A highly addictive and powerful synthetic opioid, doctors say fentanyl is often hidden because it's laced with other drugs. Often leading to unintentional overdoses, because most people have no idea they're even taking it.
"Right now, we have no easy way of detecting fentanyl if it's being added to an illicit drug," said Dr. Lara Shekerdemian, Pediatrician-in-Chief at Texas Children's Hospital. "But the ability to test, and rapidly have an answer could be a game changer and lifesaving."
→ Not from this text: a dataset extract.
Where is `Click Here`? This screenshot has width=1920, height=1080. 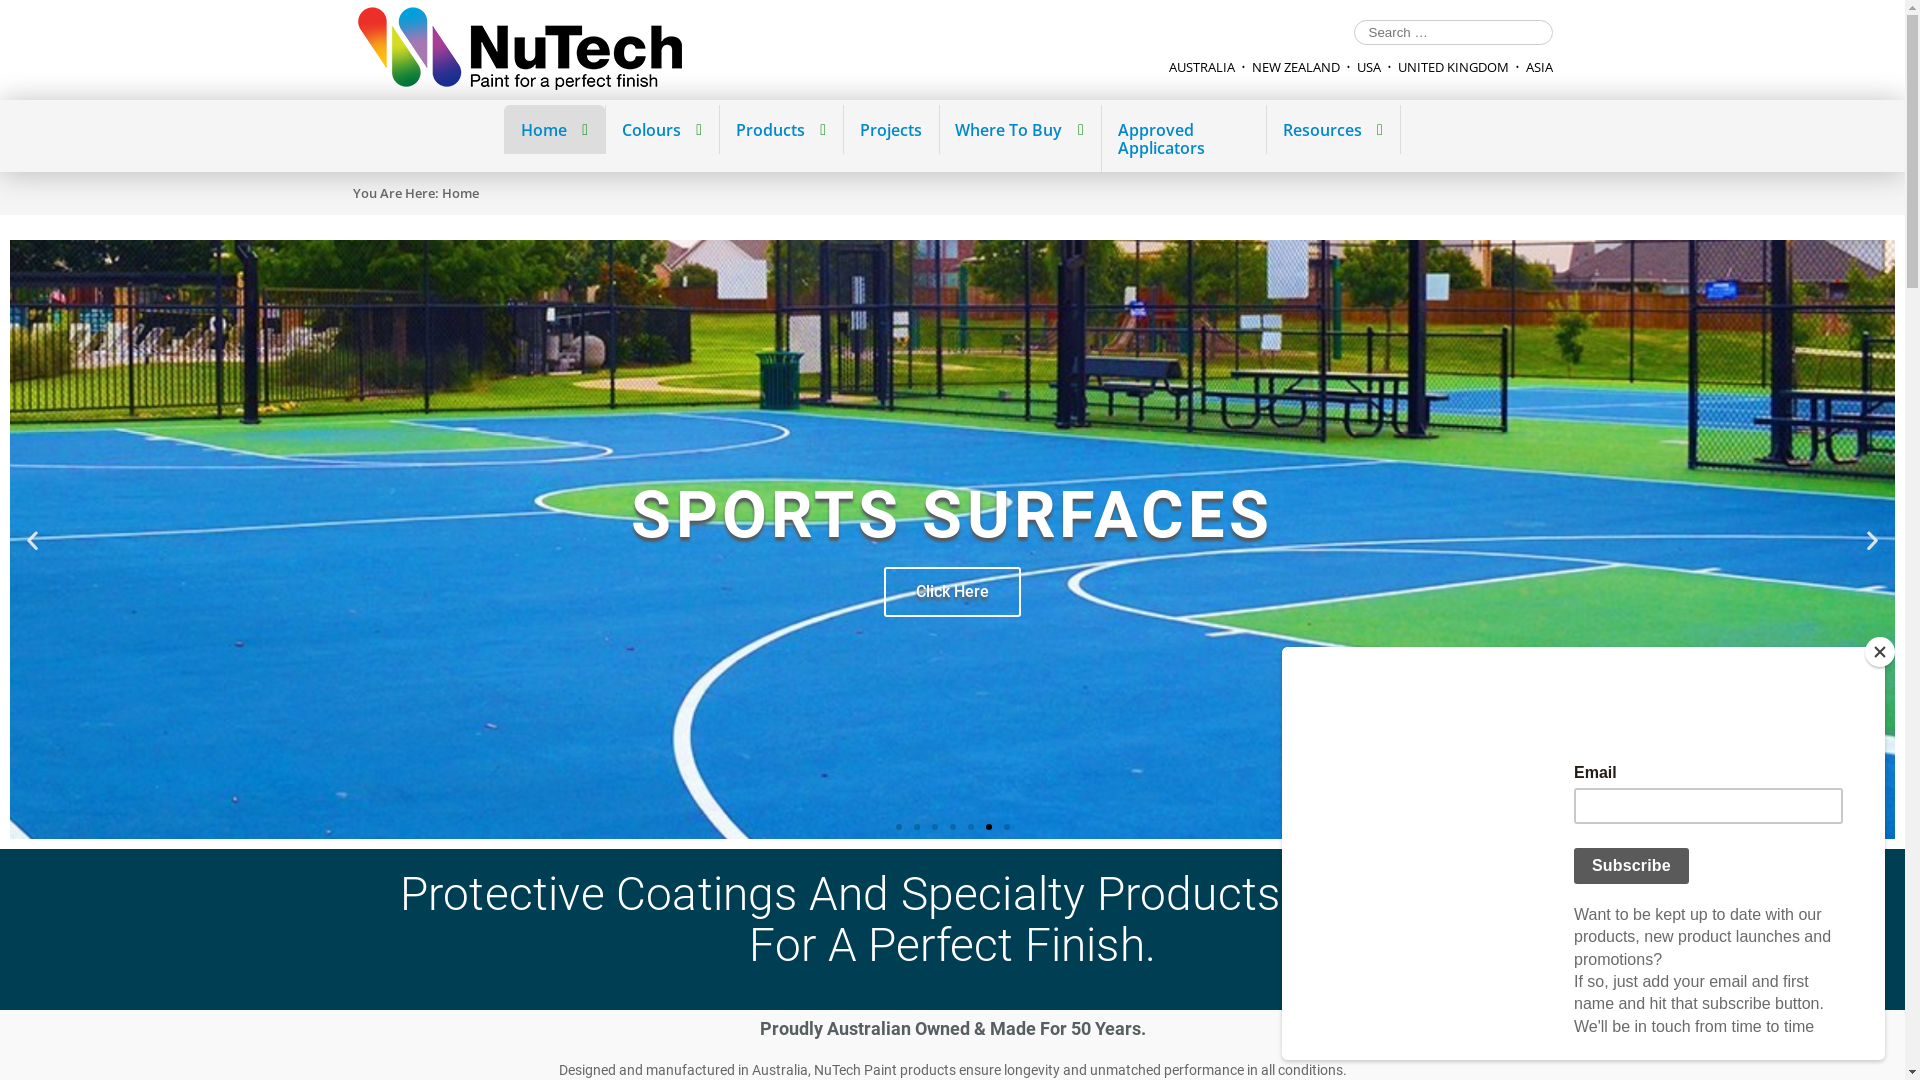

This is why back in July, Cornyn helped introduce the 'Fentanyl Safe Testing and Overdose Prevention (STOP) Act' which he said will help prevent deaths from fentanyl poisoning by increasing access to fentanyl test strips.
This week, he also introduced another piece of legislation. Halting the Epidemic of Addiction and Loss (HEAL) Act, which would help first responders save more lives, by expanding access to new life-saving overdose reversal medicines.
"Unless we figure out a way to stop this or slow it down, it's going to get nothing but worse, because the drug cartels that sell this poison care about nothing except the money," Cornyn said.
Other strategies discussed during the roundtable to help end the crisis included raising awareness in local schools, continuing to grow and expanding local outreach programs including the HEROES or Houston Emergency Opioid Engagement System program, and working closely with law enforcement agencies.